**ARBEITSAUFTRAG A**
Mit welchem Befehl lässt sich laut dem Text über Bash-Ersetzungen das ursprüngliche Verhalten bei Punkten am Namensanfang wiederherstellen?
**ARBEITSAUFTRAG B**
Schreibe den Text über Bash-Ersetzungen im Anschluss an seinen letzten Satz weiter.

**DOKUMENTABSCHNITT**
Ein Punkt am Anfang eines Namens muß normalerweise explizit angegeben
werden (*
und ?
können zwar generell auch für Punkte
stehen, aber eben nicht am Anfang eines Wortes). Dieses Verhalten kann
aber in der Shell mit dem Befehl shopt -s dotglob
dahingehend
geändert werden, daß alle Datei- und Verzeichnisnamen mit Punkten
(außer .
und ..
) wie andere Namen auch behandelt
werden. Mit shopt -u dotglob
kann man das ursprüngliche
Verhalten wieder herstellen.
Schrägstriche sind von der Ersetzung immer ausgenommen, weil sie nicht zu den Namen gezählt werden.
Beispiele:
*
trifft auf alle Datei- und Verzeichnisnamen (die nicht
mit einem Punkt beginnen üblicherweise) des aktuellen Verzeichnisses zu
/tmp/*
trifft auf alle Dateien und Verzeichnisse in
/tmp
zu
*.*
trifft auf alle Namen zu, die mindestens einen Punkt enthalten
(wichtiger Unterschied zu DOS/Windows!)
urlaub??.txt
trifft auf alle Namen zu, die mit
urlaub
beginnen, dann genau zwei weitere beliebige Zeichen haben, und
auf .txt
enden.
[0-9a-fA-F]*.xy
paßt auf alle Namen, die mit einer
hexadezimalen Ziffer beginnen (also einer Ziffer von 0 bis 9 oder einem Kleinbuchstaben a bis f oder einem
Großbuchstaben A bis F), dann irgendwie weitergehen und
auf .xy
enden.
Für Details (insbesondere, wann und wie Sonderzeichen berücksichtigt oder ignoriert werden): siehe info bash.
Manchmal ist es nötig, die Auswertung eines Kommandos mehrfach
durchführen zu lassen. Hat man beispielsweise in einer
Variablen i eine Zahl, und will anhand dieser Variablen auf den
soundsovielten Positionsparameter zugreifen, hat man ein Problem. Angenommen,
i hat den Wert zwei, und man will dann den Wert von $2
verwenden. Dann liegt es nahe, einen Ausdruck der Art ${$i}
zu
verwenden. Das klappt nur leider nicht, weil die Variablenersetzung
nur ,,einstufig`` durchgeführt wird: $i
wird zwar durch eine 2 ersetzt, aber der daraus resultierende
Teilausdruck
${2}
erzeugt eine Fehlermeldung,
weil zu diesem Zeitpunkt keine weitere
Parameterersetzung mehr durchgeführt wird (die Variablenersetzung fand ja
bereits statt).
Eine Lösung dafür hat man mit dem internen Kommando eval.
eval wird mit einem nachfolgenden Kommando aufgerufen, und läßt das ihm übergebene Kommando ein zweites Mal durch die obige command expansion laufen, führt dann das Kommando aus, und liefert selbst den Rückgabewert des Kommandos zurück.

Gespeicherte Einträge
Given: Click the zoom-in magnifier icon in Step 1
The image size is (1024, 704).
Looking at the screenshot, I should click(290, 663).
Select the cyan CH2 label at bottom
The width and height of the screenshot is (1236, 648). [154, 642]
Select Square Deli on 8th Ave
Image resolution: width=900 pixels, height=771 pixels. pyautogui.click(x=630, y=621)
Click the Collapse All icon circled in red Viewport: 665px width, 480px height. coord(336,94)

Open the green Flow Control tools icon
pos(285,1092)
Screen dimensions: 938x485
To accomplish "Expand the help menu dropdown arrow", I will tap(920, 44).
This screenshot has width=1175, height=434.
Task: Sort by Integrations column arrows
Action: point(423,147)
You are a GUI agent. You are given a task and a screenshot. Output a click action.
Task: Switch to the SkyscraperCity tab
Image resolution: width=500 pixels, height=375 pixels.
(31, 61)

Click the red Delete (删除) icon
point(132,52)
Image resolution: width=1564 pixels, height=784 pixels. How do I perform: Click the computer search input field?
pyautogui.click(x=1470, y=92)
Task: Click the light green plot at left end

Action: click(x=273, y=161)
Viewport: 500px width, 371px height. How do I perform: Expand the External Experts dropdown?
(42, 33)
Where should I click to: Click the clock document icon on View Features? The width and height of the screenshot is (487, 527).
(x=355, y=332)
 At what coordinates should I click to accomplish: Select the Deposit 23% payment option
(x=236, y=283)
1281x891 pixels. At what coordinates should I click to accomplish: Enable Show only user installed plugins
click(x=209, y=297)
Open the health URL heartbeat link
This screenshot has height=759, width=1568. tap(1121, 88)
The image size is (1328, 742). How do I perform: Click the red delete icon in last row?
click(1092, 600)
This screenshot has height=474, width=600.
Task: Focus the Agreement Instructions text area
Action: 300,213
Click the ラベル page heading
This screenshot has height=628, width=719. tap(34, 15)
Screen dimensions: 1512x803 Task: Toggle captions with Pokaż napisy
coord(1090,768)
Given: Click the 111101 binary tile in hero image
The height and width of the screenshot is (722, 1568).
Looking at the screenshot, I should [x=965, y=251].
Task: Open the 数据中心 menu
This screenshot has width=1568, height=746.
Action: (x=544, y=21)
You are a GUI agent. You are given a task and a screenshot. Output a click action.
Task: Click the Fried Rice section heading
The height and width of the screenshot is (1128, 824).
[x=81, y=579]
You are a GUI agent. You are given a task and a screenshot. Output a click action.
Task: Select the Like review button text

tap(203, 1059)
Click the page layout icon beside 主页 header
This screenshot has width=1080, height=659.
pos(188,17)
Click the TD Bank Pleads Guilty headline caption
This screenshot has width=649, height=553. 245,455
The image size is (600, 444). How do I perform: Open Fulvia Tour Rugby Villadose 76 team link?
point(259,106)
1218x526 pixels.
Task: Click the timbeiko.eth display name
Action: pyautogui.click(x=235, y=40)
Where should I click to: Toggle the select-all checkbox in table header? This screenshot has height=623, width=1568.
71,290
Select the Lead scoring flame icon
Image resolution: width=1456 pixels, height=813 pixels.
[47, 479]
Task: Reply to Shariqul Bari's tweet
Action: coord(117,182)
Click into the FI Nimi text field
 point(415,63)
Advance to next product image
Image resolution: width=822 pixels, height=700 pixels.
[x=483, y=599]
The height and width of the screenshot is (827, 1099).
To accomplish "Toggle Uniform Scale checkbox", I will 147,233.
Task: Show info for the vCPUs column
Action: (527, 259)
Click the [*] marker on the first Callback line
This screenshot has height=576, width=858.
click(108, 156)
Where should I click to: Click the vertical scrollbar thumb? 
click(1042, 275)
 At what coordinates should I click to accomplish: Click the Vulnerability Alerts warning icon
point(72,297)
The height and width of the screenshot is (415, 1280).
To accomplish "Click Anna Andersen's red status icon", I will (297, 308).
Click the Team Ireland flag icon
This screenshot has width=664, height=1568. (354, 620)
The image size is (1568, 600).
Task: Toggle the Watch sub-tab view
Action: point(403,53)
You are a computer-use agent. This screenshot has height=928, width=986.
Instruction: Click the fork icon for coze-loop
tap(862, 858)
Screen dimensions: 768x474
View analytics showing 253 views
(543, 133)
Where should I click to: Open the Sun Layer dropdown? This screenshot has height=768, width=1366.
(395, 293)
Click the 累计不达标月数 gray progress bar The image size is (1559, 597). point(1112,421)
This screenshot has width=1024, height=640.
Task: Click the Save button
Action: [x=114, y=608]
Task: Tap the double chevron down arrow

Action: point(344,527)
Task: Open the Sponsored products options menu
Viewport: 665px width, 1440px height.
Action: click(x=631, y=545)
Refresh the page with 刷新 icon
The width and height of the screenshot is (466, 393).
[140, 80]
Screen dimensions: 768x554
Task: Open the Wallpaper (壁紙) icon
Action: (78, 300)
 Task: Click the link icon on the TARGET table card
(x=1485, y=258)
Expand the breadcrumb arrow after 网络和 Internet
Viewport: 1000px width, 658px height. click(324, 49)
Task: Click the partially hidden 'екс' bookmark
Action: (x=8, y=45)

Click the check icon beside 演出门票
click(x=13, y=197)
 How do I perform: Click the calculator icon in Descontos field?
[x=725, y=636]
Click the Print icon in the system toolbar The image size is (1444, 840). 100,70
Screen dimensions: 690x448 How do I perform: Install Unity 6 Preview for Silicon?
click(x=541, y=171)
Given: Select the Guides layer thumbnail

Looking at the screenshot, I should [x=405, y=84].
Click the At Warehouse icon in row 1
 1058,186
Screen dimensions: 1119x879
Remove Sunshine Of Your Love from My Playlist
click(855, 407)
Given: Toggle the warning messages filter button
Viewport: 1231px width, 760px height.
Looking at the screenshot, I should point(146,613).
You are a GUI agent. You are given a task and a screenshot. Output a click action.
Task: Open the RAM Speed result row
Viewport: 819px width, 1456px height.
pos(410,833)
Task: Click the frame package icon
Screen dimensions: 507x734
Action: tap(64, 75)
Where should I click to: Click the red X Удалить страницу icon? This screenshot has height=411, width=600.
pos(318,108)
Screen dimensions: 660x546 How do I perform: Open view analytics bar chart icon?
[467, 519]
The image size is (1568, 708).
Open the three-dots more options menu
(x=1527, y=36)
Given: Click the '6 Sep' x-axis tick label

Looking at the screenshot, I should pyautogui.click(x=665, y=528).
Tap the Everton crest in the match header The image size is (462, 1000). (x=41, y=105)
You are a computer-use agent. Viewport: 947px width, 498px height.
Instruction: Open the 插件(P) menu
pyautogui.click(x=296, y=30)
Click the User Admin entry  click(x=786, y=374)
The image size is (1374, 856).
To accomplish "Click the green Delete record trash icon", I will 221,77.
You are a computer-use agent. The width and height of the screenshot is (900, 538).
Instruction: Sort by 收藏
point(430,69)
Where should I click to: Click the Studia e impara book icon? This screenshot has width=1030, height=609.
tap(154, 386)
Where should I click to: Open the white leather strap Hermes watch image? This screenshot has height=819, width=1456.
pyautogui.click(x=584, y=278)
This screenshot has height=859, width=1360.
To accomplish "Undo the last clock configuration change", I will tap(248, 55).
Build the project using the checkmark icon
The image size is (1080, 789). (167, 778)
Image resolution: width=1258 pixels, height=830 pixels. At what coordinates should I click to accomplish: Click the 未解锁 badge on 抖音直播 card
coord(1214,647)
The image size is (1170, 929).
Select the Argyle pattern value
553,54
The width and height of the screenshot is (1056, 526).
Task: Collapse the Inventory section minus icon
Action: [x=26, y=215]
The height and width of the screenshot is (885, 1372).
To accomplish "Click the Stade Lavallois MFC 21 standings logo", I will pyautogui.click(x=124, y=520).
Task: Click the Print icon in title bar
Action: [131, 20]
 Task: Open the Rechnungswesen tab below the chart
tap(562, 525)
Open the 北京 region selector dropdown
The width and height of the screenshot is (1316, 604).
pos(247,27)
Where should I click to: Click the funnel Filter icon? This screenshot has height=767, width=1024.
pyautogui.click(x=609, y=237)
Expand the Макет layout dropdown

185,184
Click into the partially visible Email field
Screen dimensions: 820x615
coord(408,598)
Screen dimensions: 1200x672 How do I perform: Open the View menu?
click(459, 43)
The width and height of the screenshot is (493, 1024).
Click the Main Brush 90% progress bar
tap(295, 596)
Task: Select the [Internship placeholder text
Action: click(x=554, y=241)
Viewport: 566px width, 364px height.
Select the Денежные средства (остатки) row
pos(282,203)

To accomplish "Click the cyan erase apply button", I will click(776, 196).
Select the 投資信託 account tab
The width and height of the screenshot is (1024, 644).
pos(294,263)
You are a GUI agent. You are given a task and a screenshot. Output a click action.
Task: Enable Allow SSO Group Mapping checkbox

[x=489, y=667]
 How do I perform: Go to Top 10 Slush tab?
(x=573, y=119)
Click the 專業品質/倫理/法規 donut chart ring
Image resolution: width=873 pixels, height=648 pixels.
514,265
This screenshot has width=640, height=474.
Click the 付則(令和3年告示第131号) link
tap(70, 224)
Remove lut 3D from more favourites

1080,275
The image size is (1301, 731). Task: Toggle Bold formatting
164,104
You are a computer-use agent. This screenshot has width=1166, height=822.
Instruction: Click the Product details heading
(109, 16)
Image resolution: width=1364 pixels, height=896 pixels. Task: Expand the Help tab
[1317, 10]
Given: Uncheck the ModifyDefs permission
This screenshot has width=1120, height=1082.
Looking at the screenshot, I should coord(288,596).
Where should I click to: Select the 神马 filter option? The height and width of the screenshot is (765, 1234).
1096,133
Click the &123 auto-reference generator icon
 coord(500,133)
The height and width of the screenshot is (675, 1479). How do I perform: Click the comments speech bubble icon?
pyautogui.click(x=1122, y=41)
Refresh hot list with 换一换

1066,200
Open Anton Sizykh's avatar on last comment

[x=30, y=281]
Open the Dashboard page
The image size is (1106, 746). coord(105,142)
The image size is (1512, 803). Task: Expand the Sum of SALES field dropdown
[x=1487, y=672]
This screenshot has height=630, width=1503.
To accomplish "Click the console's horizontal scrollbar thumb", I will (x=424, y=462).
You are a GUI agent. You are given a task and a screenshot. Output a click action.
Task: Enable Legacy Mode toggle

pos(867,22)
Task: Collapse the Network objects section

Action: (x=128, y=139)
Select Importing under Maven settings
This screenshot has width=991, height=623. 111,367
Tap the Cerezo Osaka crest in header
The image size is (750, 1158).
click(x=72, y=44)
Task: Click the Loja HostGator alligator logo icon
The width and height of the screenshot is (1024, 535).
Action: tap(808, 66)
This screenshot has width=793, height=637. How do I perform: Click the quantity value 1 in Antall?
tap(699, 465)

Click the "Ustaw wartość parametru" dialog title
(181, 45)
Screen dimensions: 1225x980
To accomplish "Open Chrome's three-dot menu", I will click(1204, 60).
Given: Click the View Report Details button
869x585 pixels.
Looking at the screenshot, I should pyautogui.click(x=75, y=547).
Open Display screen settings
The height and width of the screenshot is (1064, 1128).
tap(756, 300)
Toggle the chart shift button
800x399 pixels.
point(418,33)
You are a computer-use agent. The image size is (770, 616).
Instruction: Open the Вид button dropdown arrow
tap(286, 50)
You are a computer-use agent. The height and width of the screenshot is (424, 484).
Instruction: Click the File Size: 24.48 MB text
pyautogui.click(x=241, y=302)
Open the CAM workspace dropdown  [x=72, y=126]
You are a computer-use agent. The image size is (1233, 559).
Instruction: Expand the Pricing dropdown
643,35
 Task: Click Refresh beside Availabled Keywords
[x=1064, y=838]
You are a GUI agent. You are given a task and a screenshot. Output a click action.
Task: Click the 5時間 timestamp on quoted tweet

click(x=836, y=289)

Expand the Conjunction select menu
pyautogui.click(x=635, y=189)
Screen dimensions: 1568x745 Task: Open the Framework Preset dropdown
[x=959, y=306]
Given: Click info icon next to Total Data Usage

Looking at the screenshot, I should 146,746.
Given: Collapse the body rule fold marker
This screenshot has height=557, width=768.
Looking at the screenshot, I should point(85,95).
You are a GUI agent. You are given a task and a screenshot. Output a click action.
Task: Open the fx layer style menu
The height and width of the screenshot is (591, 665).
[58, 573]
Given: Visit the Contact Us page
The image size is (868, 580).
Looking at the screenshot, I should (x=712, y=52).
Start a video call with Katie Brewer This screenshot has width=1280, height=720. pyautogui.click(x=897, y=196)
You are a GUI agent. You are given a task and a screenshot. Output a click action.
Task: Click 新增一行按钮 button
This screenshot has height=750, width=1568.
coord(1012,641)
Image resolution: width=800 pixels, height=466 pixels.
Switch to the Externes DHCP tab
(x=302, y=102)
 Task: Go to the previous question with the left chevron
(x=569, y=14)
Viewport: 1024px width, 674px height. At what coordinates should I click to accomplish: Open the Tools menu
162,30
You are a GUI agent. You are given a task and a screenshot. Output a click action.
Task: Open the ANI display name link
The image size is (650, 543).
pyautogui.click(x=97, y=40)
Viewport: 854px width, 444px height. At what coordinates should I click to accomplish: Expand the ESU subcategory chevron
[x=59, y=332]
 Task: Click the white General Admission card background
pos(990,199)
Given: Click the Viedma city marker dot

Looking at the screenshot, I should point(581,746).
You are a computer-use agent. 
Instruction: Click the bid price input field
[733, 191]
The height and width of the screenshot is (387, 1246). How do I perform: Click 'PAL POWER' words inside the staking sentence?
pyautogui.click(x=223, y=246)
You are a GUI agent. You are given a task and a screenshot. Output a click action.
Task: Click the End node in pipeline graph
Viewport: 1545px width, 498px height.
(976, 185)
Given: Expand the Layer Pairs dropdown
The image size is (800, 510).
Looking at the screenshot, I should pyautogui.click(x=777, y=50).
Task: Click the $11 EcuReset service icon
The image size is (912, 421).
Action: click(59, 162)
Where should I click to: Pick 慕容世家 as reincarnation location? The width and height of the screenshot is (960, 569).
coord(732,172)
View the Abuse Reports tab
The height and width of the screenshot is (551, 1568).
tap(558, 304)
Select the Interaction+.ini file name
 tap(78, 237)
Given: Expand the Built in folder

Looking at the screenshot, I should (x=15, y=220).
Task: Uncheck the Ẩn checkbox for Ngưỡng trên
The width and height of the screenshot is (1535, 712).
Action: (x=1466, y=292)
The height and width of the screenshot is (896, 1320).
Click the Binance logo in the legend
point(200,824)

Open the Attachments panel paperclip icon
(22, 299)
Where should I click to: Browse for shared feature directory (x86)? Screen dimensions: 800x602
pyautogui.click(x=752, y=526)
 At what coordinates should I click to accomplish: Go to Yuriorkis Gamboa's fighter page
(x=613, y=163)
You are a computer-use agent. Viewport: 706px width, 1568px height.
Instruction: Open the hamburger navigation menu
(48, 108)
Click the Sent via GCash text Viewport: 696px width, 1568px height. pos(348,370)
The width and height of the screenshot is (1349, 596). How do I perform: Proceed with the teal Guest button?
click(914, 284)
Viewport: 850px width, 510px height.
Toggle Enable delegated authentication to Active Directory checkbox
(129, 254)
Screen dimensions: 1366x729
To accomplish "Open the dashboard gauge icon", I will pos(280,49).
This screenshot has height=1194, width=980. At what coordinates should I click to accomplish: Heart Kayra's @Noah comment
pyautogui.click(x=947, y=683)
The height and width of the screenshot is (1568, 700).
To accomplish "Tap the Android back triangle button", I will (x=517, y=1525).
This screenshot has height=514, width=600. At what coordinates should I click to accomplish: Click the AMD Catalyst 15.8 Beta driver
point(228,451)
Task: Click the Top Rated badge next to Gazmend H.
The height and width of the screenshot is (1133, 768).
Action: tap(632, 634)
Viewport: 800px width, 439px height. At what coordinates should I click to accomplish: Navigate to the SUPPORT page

**ERWARTETE AUSGABE A**
Mit shopt -u dotglob.

**ERWARTETE AUSGABE B**
Diesen Mechanismus kann man auch mehrfach anwenden: Wenn
ein Kommando einmal die Ersetzung durchläuft, dann führt
eval
Kommando zu einer doppelten Ersetzung, und
eval eval
Kommando zu einer dreifachen.
klaus@aw35:~ >
set wer würmer hat ist nie allein
klaus@aw35:~ >
i=2
klaus@aw35:~ >
echo \$$i
$2
klaus@aw35:~ >
echo $$i
783i
klaus@aw35:~ >
echo ${$i}
bash: ${$i}: bad substitution
klaus@aw35:~ >
eval echo \${$i}
würmer
\$$i
) bringt nicht das erhoffte Ergebnis: \$
wird zwar zu einem
einzelnen Dollarzeichen, und das folgende $i
zu einer 2 expandiert. Es fehlt aber daran, das
resultierende $2
nochmals auszuwerten. Stattdessen wird $2
ausgegeben.
Im zweiten Versuch hat man mit $$i
auch nicht mehr Glück: $$
wird durch die aktuelle process id der Shell ersetzt (hier:
783), und mit einem nachfolgenden i ausgegeben.
Der dritte Versuch (${$i}
) bringt einen auch nicht weiter: das
resultierende ${2}
ist nach der Ersetzung von
Parametern ein ungültiger Ausdruck.
Freude kommt erst beim letzten Versuch auf: durch das eval wird
das ganze Kommando zweimal durch die command expansion
geschickt, bevor es ausgeführt wird. Beim ersten Durchlauf läßt
man $i
zu einer 2 expandieren, und beim zweiten Durchlauf mit einem
vorangestellten $
zum Wert des zweiten Positionsparameters (würmer
). Damit dieses
vorangestellte Dollarzeichen aber überhaupt unbeschadet die erste
Ersetzung übersteht, muß man einen back slash (\
)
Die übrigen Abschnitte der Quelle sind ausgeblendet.